[Saved data entries]

------------------------------------------------------------

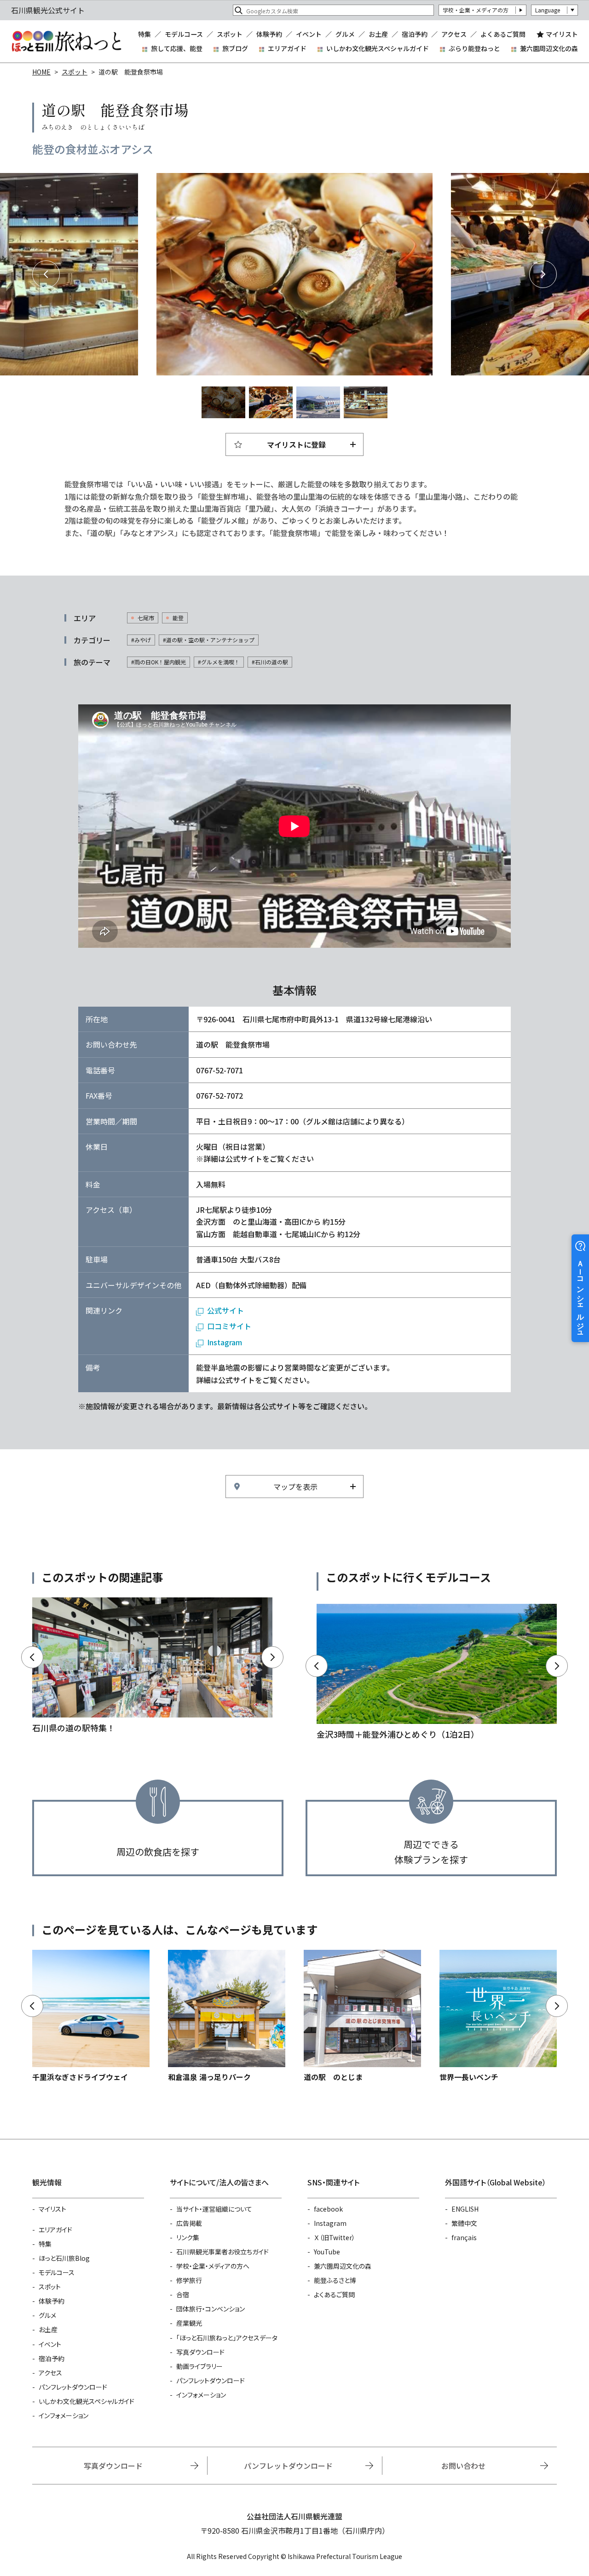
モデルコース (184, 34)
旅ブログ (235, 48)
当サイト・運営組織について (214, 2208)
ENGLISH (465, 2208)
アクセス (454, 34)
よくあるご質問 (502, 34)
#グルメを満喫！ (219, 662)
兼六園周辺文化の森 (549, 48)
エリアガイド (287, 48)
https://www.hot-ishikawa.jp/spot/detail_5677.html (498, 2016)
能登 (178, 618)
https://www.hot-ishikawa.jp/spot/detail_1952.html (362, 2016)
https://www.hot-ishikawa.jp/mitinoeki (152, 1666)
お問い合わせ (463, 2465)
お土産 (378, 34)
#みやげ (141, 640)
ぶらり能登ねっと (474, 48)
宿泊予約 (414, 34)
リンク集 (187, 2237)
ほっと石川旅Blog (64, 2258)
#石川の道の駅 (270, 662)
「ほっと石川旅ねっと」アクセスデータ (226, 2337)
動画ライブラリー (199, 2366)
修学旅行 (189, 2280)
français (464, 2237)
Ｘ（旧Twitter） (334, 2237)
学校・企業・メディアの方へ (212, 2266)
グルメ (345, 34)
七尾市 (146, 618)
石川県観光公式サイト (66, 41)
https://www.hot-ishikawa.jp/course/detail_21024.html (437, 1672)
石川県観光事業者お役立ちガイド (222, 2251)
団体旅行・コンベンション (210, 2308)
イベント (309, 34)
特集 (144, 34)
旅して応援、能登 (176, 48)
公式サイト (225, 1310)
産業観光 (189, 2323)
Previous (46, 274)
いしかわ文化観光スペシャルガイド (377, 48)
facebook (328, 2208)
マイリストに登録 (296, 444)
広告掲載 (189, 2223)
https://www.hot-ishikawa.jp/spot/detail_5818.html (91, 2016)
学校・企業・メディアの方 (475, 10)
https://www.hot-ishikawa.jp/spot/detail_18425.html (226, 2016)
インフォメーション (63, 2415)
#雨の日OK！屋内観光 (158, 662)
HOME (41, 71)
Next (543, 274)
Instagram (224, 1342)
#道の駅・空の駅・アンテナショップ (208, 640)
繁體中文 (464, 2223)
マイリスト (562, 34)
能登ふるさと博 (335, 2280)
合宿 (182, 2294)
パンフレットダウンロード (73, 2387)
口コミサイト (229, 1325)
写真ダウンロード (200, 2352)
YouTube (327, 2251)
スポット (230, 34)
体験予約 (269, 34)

------------------------------------------------------------

DIRECTIONS: Gather each line in the data that holds the string "ishikawa".

THE COMPLETED TASK:
https://www.hot-ishikawa.jp/spot/detail_5677.html (498, 2016)
https://www.hot-ishikawa.jp/spot/detail_1952.html (362, 2016)
https://www.hot-ishikawa.jp/mitinoeki (152, 1666)
https://www.hot-ishikawa.jp/course/detail_21024.html (437, 1672)
https://www.hot-ishikawa.jp/spot/detail_5818.html (91, 2016)
https://www.hot-ishikawa.jp/spot/detail_18425.html (226, 2016)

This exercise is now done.